Budaya transparan dan akuntabilitas penyelenggaraan negara memang tidak hanya sekedar jargon dan bahan seminar, tapi lebih penting daripada itu adalah kesiapan para elit negara untuk membuat contoh perilaku yang bertanggungjawab. Insyaallah kalau para elit sudah banyak mempraktikkan rakyat akan ikut, dan korupsi itu sendiri akan berkurang dan berkurang. Pertanyaannya siapkah kita untuk jujur dan amanah?
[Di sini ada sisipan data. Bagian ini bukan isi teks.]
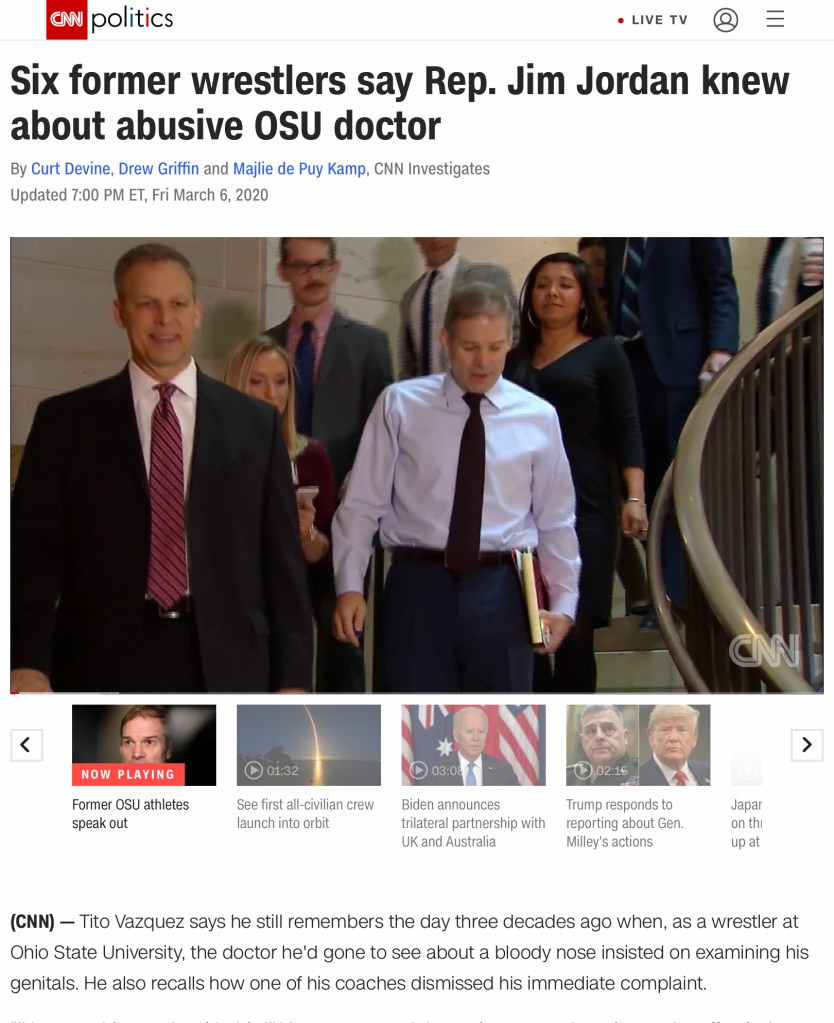Click the red Live TV dot
Viewport: 834px width, 1023px height.
621,21

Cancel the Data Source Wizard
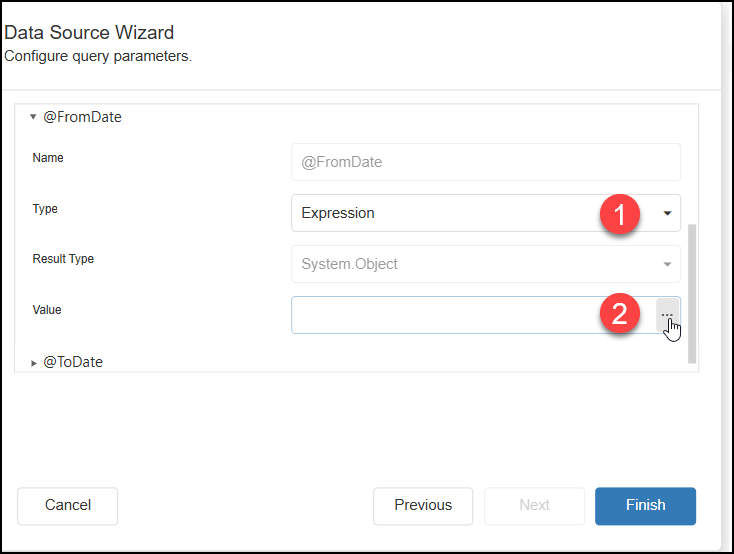[x=67, y=506]
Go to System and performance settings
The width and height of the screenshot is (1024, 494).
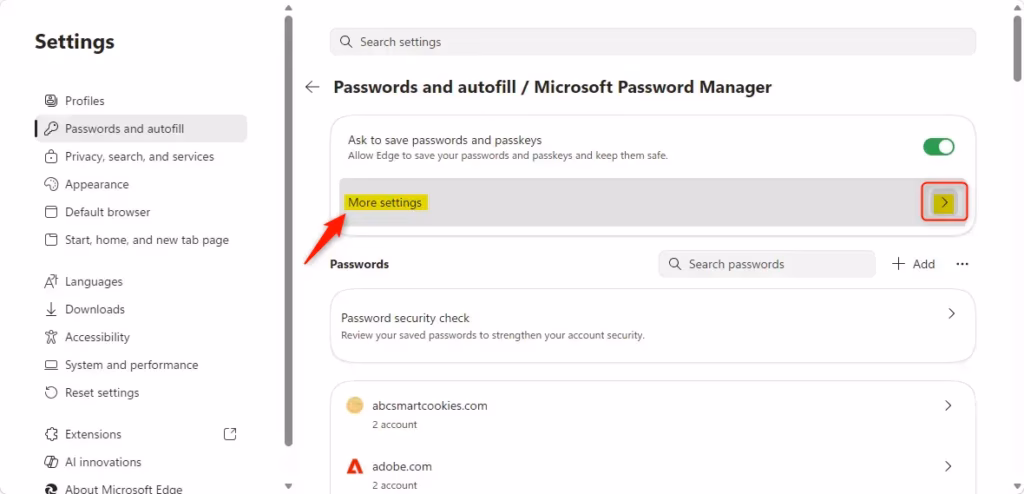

Jawabnya Siap, mulai sekarang!!.
[1] PERC (Political and Economic Risk Consultancy) yang bermarkas di Hongkong melansir peringkat korupsi pada 13 negara di Asia, melalui survei yang dilakukan pada Januari - Pebruari 2008 atas 1.400 warga asing pelaku bisnis. PERC tidak memasukan Myanmar dan Banglades yang dikenal sangat korup.
[2] Catatan : Angka 10 Tertinggi. PERC menyatakan Filipina adalah negara yang paling korup dengan skor 9,00 ; sementara posisi Indonesia membaik dibandingkan skor PERC tahun 2007 lalu 8,03 kini negara kita menjadi 7,98. ” Komitmen Indonesia lebih baik, sedangkan Thailand masih terganjal peralihan dari junta militer ke pemerintahan sipil hasil pemilu. Pemerintah Filipina masih jalan di tempat, ” Demikian komentar PERC.
[3] Peringkat ini menunjukkan bahwa Indonesia naik satu tingkat dari peringkat tahun 2003 yang berada di posisi keenam.